## SUPPLIED MATERIAL
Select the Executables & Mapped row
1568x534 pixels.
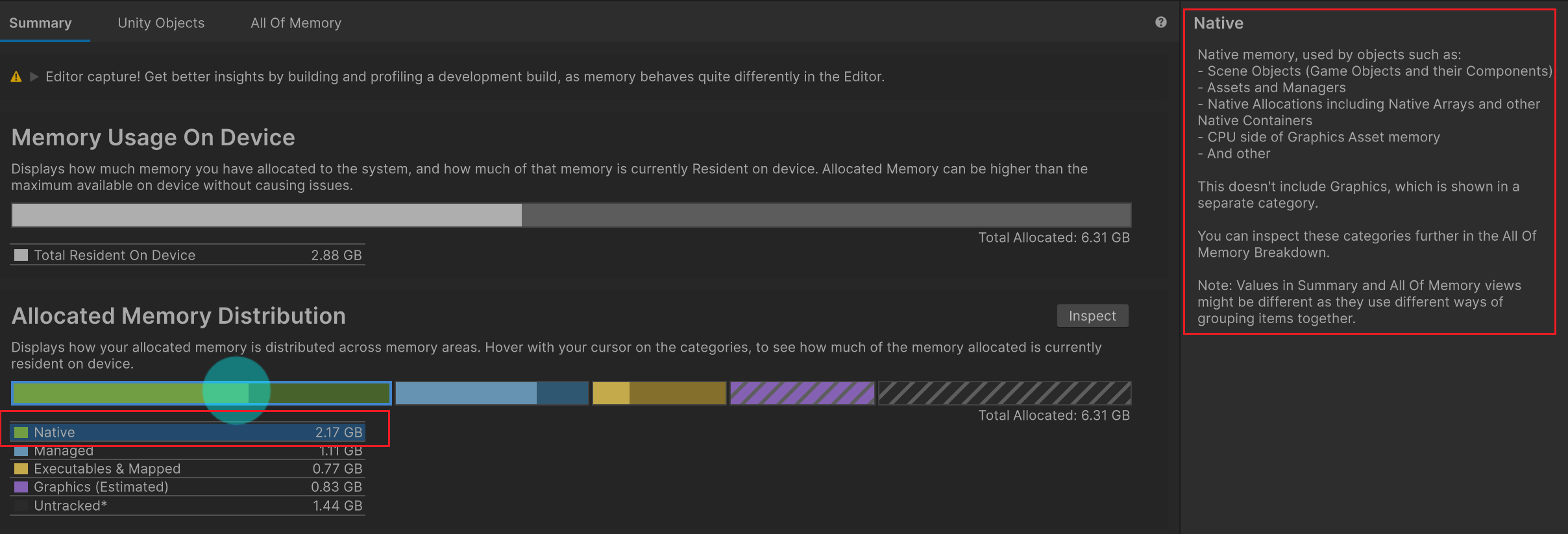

* * *

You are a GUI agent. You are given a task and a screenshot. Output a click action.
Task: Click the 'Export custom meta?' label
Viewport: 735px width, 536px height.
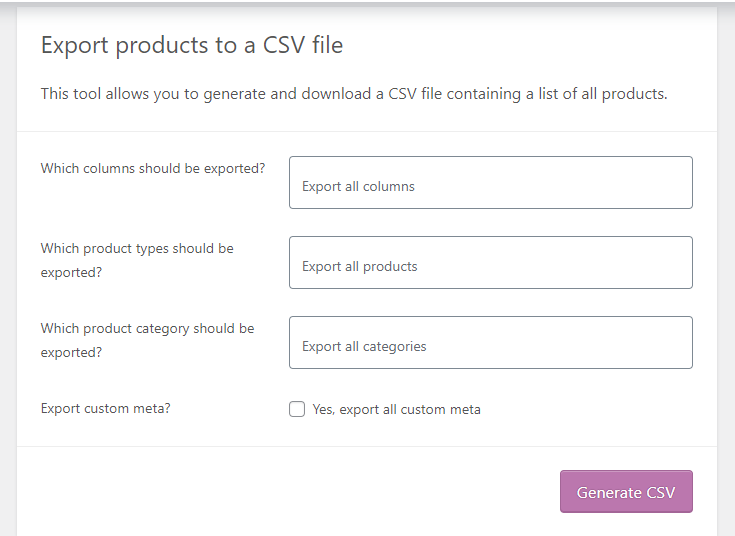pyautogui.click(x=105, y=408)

## PROBLEM
Using the entries above, extract exactly the span from the line with "Select the Executables & Mapped row" to the line with "1568x534 pixels.", both lines included; leave out everything else.

## EXERCISE OUTPUT
Select the Executables & Mapped row
1568x534 pixels.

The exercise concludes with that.